### Exercise aim
What is needed is a verbatim copy of the data, minus the pictures.

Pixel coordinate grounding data
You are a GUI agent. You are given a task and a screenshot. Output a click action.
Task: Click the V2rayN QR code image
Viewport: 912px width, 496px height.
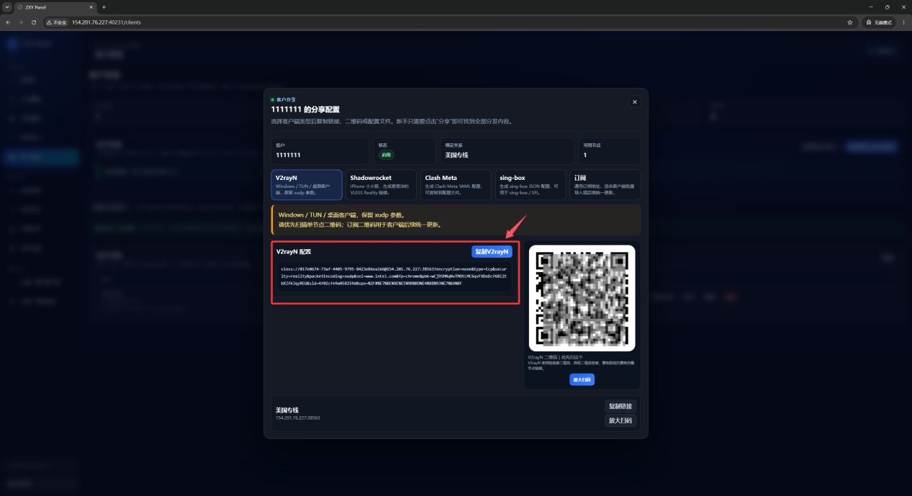(582, 298)
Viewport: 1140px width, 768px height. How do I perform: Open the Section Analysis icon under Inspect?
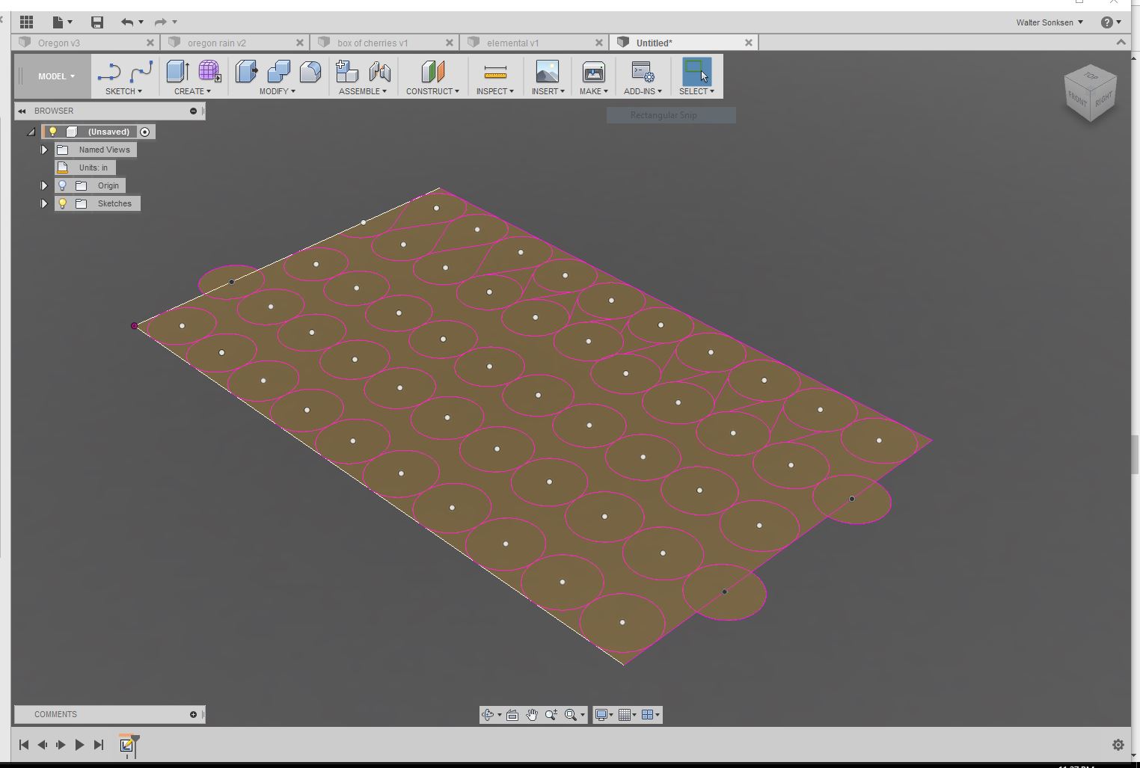coord(494,90)
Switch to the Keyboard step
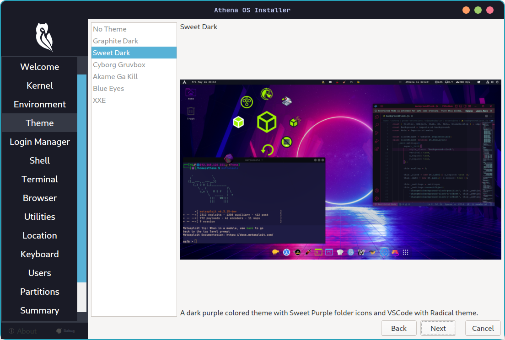The image size is (505, 340). tap(39, 254)
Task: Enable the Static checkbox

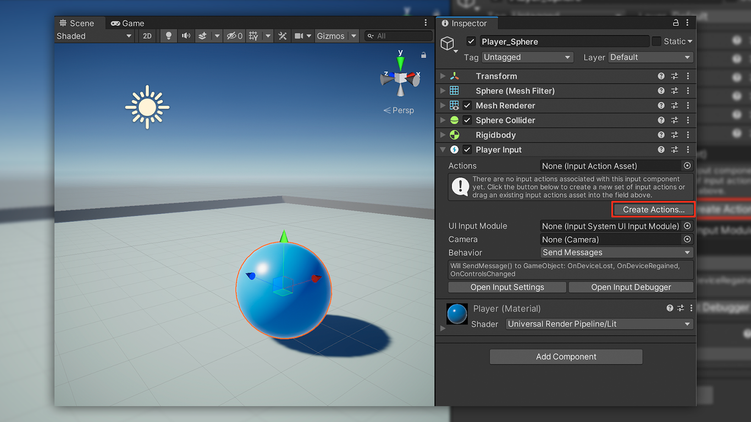Action: point(656,41)
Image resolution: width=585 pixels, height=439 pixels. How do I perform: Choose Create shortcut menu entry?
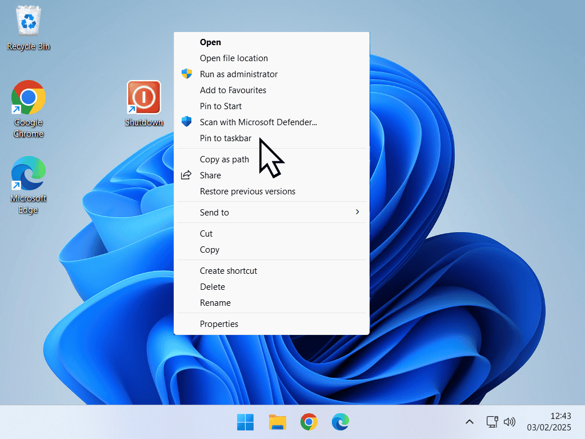[229, 270]
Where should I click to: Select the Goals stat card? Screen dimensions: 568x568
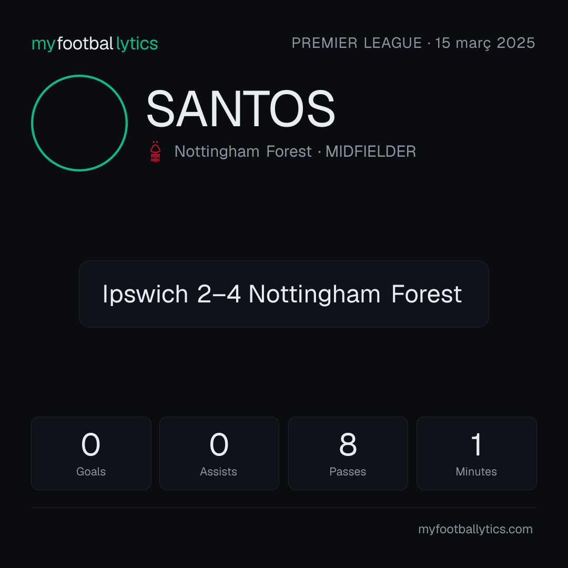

### Task answer
You are a GUI agent. You are given a task and a screenshot. Output a click action.
Task: Click the V2rayN QR code image
Viewport: 912px width, 496px height.
(582, 298)
Viewport: 1140px width, 768px height. How do I perform: Open the Section Analysis icon under Inspect?
coord(494,90)
Switch to the Keyboard step
The image size is (505, 340). tap(39, 254)
Task: Enable the Static checkbox

Action: point(656,41)
Image resolution: width=585 pixels, height=439 pixels. How do I perform: Choose Create shortcut menu entry?
[229, 270]
Where should I click to: Select the Goals stat card? Screen dimensions: 568x568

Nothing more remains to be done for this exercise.